◆ **Task details**
Check every line of the data below for the word "computer" and say how many have it, without further comment.

═════ The records

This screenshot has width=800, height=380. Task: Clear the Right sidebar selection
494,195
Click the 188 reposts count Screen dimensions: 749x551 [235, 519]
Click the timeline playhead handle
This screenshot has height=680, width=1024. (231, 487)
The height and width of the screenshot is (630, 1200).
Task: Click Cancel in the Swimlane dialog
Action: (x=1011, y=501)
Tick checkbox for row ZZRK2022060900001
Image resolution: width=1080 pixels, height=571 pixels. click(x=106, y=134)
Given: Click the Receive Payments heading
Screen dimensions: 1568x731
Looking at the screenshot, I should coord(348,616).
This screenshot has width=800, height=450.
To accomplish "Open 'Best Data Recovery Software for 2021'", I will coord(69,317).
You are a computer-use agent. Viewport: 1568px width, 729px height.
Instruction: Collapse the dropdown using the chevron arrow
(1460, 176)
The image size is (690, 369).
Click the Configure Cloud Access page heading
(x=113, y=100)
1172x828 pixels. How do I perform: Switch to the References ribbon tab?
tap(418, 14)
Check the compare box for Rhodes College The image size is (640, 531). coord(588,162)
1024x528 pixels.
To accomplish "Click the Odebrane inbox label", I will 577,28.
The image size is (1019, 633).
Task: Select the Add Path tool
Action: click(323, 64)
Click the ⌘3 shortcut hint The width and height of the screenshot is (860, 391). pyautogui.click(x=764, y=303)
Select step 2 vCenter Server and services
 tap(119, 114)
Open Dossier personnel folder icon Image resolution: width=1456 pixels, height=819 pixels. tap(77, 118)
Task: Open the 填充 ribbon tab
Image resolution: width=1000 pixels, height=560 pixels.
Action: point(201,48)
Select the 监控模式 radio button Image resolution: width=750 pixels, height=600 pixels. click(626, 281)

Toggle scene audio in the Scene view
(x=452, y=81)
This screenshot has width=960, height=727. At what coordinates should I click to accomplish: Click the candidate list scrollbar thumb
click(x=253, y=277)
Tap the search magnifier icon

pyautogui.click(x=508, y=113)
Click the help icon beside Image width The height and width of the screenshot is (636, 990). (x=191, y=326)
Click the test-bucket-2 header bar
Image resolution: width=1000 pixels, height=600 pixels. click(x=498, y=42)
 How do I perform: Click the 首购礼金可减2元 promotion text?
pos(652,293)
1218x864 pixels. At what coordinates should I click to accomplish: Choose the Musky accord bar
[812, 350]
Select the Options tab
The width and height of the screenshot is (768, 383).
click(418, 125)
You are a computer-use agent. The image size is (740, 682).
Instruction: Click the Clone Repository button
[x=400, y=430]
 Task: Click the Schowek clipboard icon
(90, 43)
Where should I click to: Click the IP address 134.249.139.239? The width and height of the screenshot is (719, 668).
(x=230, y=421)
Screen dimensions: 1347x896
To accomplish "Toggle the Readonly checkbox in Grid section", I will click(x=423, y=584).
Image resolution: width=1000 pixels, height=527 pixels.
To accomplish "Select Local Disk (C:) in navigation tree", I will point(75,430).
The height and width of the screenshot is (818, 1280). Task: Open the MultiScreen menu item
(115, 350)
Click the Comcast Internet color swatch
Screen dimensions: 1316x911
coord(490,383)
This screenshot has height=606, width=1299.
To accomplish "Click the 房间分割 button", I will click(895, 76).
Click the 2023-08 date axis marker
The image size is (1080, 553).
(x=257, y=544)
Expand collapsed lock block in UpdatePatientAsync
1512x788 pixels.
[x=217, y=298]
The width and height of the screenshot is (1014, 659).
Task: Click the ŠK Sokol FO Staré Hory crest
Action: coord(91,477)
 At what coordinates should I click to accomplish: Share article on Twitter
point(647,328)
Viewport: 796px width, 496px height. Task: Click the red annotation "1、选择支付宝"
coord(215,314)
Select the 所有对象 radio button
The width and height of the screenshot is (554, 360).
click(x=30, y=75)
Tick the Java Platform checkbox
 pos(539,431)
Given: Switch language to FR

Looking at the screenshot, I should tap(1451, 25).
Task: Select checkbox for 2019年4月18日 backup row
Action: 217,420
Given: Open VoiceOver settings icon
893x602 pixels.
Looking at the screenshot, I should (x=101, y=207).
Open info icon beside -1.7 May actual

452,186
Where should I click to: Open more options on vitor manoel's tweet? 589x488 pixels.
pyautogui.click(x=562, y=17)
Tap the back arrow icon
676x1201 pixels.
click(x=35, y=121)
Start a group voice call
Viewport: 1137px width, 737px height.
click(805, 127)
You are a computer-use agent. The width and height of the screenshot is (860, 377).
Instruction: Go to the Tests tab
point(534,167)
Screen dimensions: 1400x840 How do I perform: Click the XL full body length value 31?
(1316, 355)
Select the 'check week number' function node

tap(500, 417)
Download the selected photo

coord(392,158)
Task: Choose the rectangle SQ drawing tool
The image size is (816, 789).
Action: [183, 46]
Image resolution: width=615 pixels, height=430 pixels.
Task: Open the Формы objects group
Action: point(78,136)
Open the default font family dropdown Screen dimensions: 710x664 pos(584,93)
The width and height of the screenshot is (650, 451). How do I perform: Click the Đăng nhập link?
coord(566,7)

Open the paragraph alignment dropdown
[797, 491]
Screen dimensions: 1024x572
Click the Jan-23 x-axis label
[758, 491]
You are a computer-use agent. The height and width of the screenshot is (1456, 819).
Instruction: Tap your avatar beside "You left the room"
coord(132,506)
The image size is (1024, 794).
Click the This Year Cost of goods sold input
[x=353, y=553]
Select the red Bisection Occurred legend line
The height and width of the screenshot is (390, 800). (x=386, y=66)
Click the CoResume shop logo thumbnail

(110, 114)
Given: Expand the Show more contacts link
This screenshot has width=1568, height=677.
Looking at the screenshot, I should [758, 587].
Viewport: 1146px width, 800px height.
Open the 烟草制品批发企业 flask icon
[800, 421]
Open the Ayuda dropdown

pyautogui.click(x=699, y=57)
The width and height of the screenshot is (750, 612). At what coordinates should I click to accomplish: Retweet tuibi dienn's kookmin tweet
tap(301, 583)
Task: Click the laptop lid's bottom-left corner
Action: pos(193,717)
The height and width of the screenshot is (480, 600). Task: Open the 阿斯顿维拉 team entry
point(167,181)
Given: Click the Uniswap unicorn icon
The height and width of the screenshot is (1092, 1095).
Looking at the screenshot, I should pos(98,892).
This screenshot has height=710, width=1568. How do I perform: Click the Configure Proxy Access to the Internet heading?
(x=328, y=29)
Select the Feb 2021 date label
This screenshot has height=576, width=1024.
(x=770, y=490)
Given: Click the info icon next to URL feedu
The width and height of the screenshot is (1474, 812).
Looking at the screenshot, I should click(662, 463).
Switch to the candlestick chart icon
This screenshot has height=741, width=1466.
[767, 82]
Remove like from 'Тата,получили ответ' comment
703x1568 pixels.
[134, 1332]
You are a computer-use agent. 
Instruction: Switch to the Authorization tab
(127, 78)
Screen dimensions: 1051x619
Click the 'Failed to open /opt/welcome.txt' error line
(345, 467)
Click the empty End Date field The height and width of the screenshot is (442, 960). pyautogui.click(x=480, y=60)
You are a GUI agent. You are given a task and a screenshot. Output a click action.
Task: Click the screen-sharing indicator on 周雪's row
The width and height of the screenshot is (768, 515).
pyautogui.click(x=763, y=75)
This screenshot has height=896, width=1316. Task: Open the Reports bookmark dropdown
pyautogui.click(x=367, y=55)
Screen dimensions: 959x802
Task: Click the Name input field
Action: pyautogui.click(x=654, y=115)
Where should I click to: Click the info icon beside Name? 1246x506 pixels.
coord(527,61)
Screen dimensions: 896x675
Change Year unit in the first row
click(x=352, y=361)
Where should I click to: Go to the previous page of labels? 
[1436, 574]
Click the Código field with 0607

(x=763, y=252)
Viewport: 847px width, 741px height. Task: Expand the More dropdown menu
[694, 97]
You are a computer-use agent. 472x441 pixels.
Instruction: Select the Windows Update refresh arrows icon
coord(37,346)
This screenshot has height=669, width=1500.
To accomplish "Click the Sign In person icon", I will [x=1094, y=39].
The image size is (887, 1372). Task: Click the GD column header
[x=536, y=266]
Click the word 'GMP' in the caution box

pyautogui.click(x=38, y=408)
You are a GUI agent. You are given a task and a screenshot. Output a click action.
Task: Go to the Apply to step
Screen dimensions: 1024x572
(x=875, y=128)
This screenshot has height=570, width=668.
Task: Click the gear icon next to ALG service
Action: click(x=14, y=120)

══════════

◆ **Reply**
6